- To credibly address the recent speculation whether Malaysia indeed appear to be ripe for an eminent speculative currency attack we must turn to the sound past empirical results and facts. The empirical research aiming to identify strong antecedents of a speculative currency attack has proliferated over the last two decades. The number of possible indicators of the possibility of an imminent currency attack is simply too many to list.
- However, based on the seminal meta-analytical review by Kaminsky, Lizondo, and Reinhart (1998) of the previous empirical literature, few economic indicators have emerged as being particularly effective. These indicators, which have been consistently found to be significant predictors of the currency attack across multiple countries and in multiple research settings are: behaviour of international reserves, the real exchange rate, domestic credit, credit to the public sector, and domestic inflation.
- The appearance of any of the above mentioned indicators or their combination severely curtails government ability to successfully defend a speculative attempt to devalue their currency. For instance, stagnated or depleted international reserves void the government of an option to be able to maintain its currency within predetermined bounds through the dumping of international reserves.
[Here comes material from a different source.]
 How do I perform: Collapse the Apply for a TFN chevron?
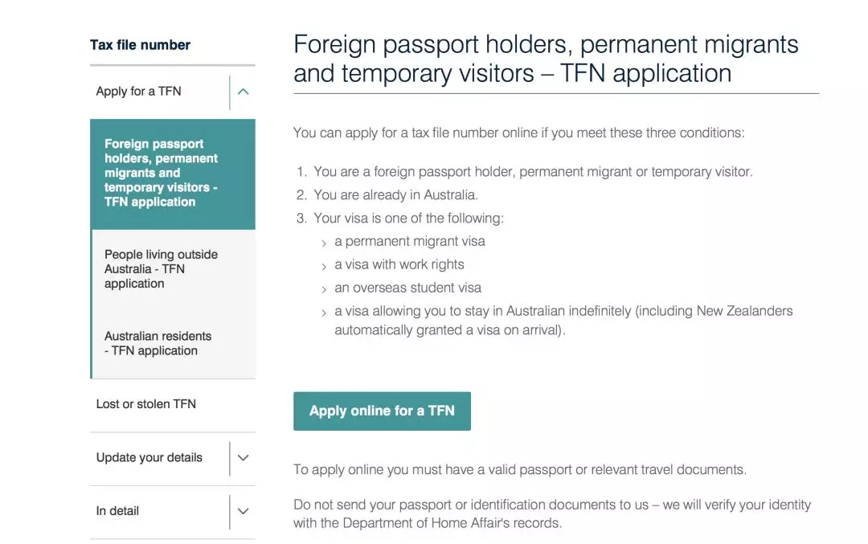click(x=244, y=92)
Sliding exchange rate, especially in combination with the believe that this trend will continue, informs speculators that government of a targeted country would not opt for the strategy of aggressive borrowing in foreign currencies in order to stem speculative attack as this type of intervention is extremely costly in these circumstances as repaying principal and interest by taking up borrowings or debts when the currency is stable with an impeding collapse will only increase the costs of repayments both principals and interest rates.
- Expansion of the domestic credit as well as credit to the public make intervention through interest rate increase very unlikely option as doing so may push a large proportion of individuals and companies into default and send the turmoil though the entire financial system. This strategy of currency defeat is also not an option in case of rising domestic inflation as it will certainly send the domestic inflation to the new highs. Therefore, government of a targeted country is basically “trapped” or “ripe” for the successful speculative currency attack.
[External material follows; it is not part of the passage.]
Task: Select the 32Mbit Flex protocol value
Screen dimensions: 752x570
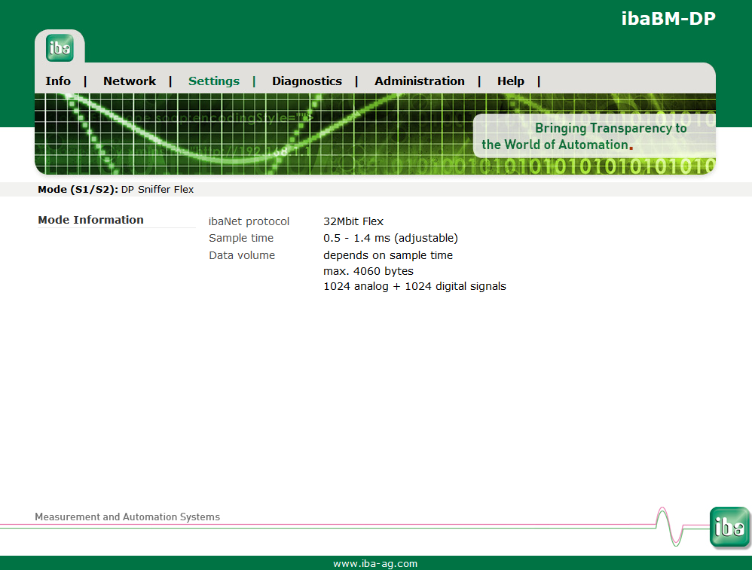Action: [353, 221]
- In the context of Malaysia, we have been seing the dizzying pace in the growth of national and private household debts. The national debt grew from a low of RM90 billion in 1997 (the currency and financial crisis year) to RM847 billion in 2015, registering a whopping 841% debt growth. (Source, The Economist) Certainly, a growth rate that we will not, we want to be proud of. The debt level was more manageable in 1997 which stood at RM97 billion, but after 17 years, in 2014, it ballooned to RM677 billion. In 2003, when Tun Abdullah Badawi took over the reign, the national debt was RM188 billion. 6 years later, in 2009, when he passed the baton to Najib, the national debt doubled to RM376 billion. After five years of Najib’s administration, in 2014 the national debt almost doubled to RM677 billion. Looks like Najib adheres to “In Debt We Trust” and with his other love of “Cash is King”, the nation certainly moving a very slippery downhill to disaster. From the Khazanah Research Institute Report we saw another startling statistics, i.e the personal household debt that stood at 86% to GDP. This addiction to debt, be it on national or personal household level, will only worsen the situation.
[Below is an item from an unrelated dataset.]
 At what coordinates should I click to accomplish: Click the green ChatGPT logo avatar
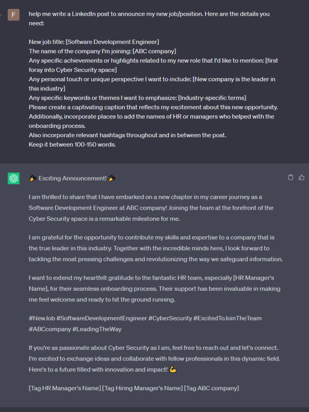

- The annual Auditor General Report too has shown us that between RM23 billion to RM40 billion is lost through leakages and financial mismanagement. Malaysia also had 18 consecutive budget deficits since 1998 and the trend is set to continue with the weak domestic economic resiliency fuelled by poor sentiment, in addition to the generally weak global economy outlook. The real RM exchange rate depreciation and the continuous rising domestic inflation and imported inflation due to RM depreciation just makes it worst.
- Hence, it is safe to conclude that Malaysia is within the range of speculative currency attack given the indicators for possible speculative currency attack is prevalent in the following indicators :
- Stagnating or Depleting levels of international reserves in real terms
- The real exchange rate depreciation
- Domestic credit
- Overexpansion of the credit to the public sector
- Rising domestic inflation
- Furthermore, while controlling for the above economic variables, some political indicators transpired as rendering significant additional explanation to the occurrence of currency speculative attacks.
- Specifically, across numerous emerging economies, the following political factors were found to be associated with the occurrence of speculative currency attacks. Elections and political instability were found to be positively associated with the likelihood of a speculative currency attack (Bussie`re & Mulder, 2000). “Strong” (measured by both their margin of legislative majority and fragmentation of opposition parties) or politically autonomous government as well as more democratic government, as opposed to a weak and less democratic government, was found to be negatively associated with the likelihood of a speculative currency attack (Block, 2003).
- Weak and less democratic government must be ready to strongly communicate their willingness and readiness to defend currency attacks with appropriate monetary and fiscal policies otherwise market expectations set by economic and political conditions may become self-fulfilling.
- Hence the questions needs to be asked are as followings:
- Are the government cognizance of the fact that there are possibility of imminent speculative attack on RM ?
- Are there any early warning signals for the government to monitor and track of this possible speculative currency attack ?
- If yes, are there preventive measures to stem such attacks and what are those ?
- Do we have, God forbid, if the speculative currency attack occurs, sufficient reserves to defend RM ? And for how long ?
- As the defence using reserves can be a double edge sword, will there be a plan B ? If yes, are there are going to be pegging of RM to US$ and capital control ? Or are there any other plan ?
- In the 1997 and 1998 situation the pegging and the capital control did help to stem the speculative attack, but the landscape was different with strong economic fundamentals and stable commodity prices. Now the landscape is quite different with weak domestic sentiments, poor governance in all spheres of government machineries especially with the high level corruptions being a new norm, in addition to the weak global economy. So what are the specific steps if any, the government has, should the unthinkable happens ?
Block, S. A. (2003). Political conditions and currency crises in emerging markets. Emerging Markets Review, 4(3), 287-309.
Bussie`re, M., & Mulder, C., (2000). Political Instability and Economic Vulnerability. International Journal of Finance & Economics, 5(4), 309–330.
Kaminsky, G., Lizondo, S., & Reinhart, C. M. (1998). Leading indicators of currency crises. Staff Papers, 45(1), 1-48.